October 23, 1976. Very early in the morning, 36 years ago this week, Matthew Paul Whipple died.
I fed him his bottle, put him to bed, and while leaving his room had a strange sensation something was not right. I could hear in those days, but I could not hear him at all. He had stopped breathing. Trying to help him breathe, Sue calling for an ambulance, rushing him outside hoping the cold air would revive him, handing him to the EMT and being told we could not ride with him—we would never again be the same. Alone in the waiting room, our friend Ruth arrives, the Doctor says no brain activity, Sue in utter despair, yes turn off the machines—I went alone into the room where his body lay on a table to say goodbye. I thanked him and kissed him.
Matt was 5 months, 17 days old when he died. Sue’s pregnancy, the delivery, the first mention of his heart disease, the surgeries, the smiles, the hopes, the unspeakable joy he brought to our lives—all of these could be expanded upon and included in the story of this little boy who, when he had accomplished everything he was created to do, grabbed God’s hand and went home.

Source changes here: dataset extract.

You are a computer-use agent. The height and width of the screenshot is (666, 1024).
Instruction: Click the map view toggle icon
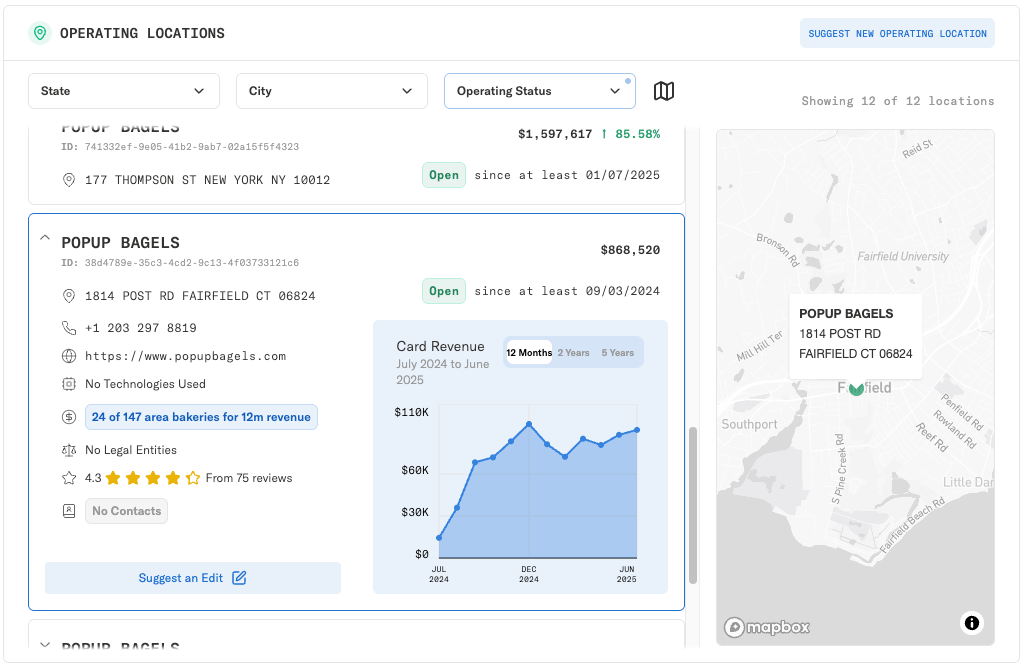[x=664, y=91]
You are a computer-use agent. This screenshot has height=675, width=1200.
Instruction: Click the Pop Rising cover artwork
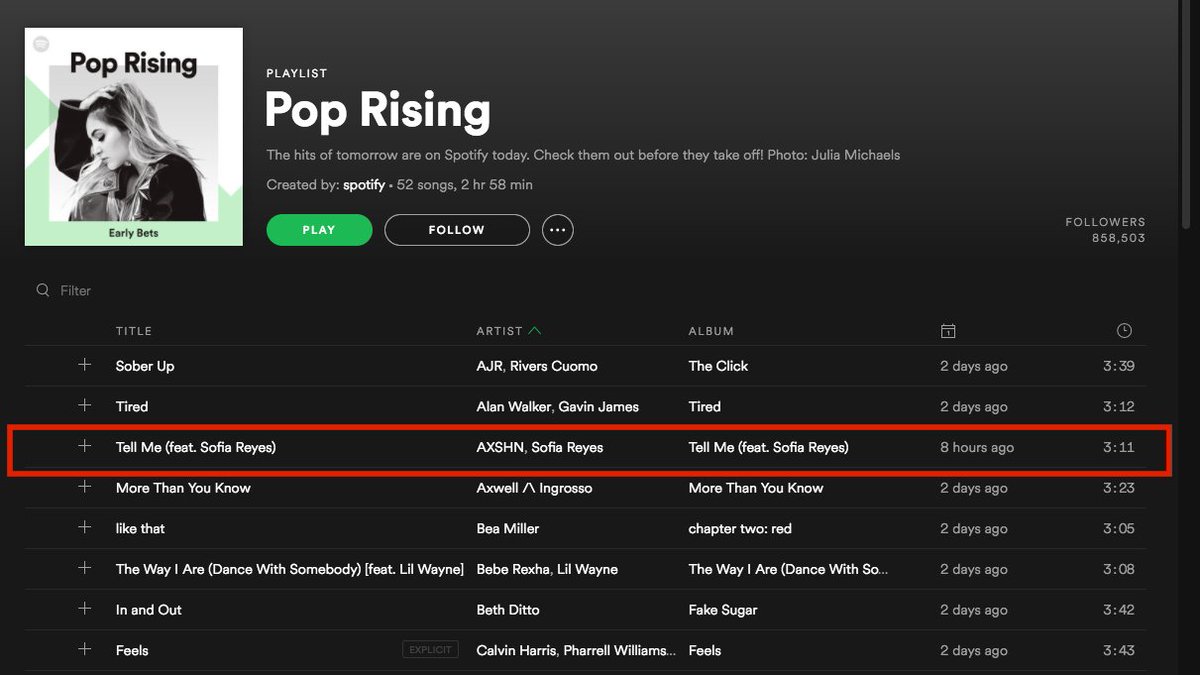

Throughout the book of Joshua the reader keeps running into piles of stones. Not remembering is absolutely disastrous for the people of God. To keep God’s people energized to take on the next faith challenge, memorials were established to help them remember and teach the God given moments when their lives and God’s purposes collided. The pile of stones at Gilgal (4:20-24) remind us to tell the story of God parting the Jordan River. The pile of stones in the Valley of Achor (7:25-26) prompt us to tell the sad story of the sin of Achan. And several more stone piles appear to teach memory challenged people like us that God is strong, dependable, loving, intentional, wise, and always on time. Imagine being a participant in the Valley of Achor, a stone thrower (7:25). Now imagine telling the story to your young teenage child of that terrible day, the gripping emotions of what you did, felt, saw and experienced. God’s holy hatred of evil was stamped on your soul and you must teach that to others through a story.
Many of you have a date or dates on the calendar that interrupt your routine like a pile of rocks. The anniversary of your spouse’s death, a miscarriage, a family member’s death, a surgery, a phone call with shocking news, the date you learned of the affair—the list is long. Happy anniversaries are cool. They come with cards, presents and smiles. These other anniversaries are far too often undervalued and minimized to our great loss. These other anniversaries remind us of the deep impact of God’s gracious assignments that pushed us into an accelerated understanding and appreciation of his great loving kindness.
What is your story? Who or what did God use in your life to seemingly forever change how you talk, think and feel about God? God told Joshua to put up a pile of stones, a visual and intentional reminder of a past meaningful event. The function of the pile of stones was to get the children to ask a question: “What does that mean?” Then, the story is told. Find a way to tell your story of how God made himself really big in your life.
Sue and I, like many of you, were broken beyond what we thought we could bear 36 years ago this week. Our story has the same ending as many of yours and certainly the same as Joshua’s several thousand years ago: Matt’s life and death were simply “so that all the peoples of the earth may know that the hand of the Lord is mighty, that you may fear the Lord your God forever” (Joshua 4:24).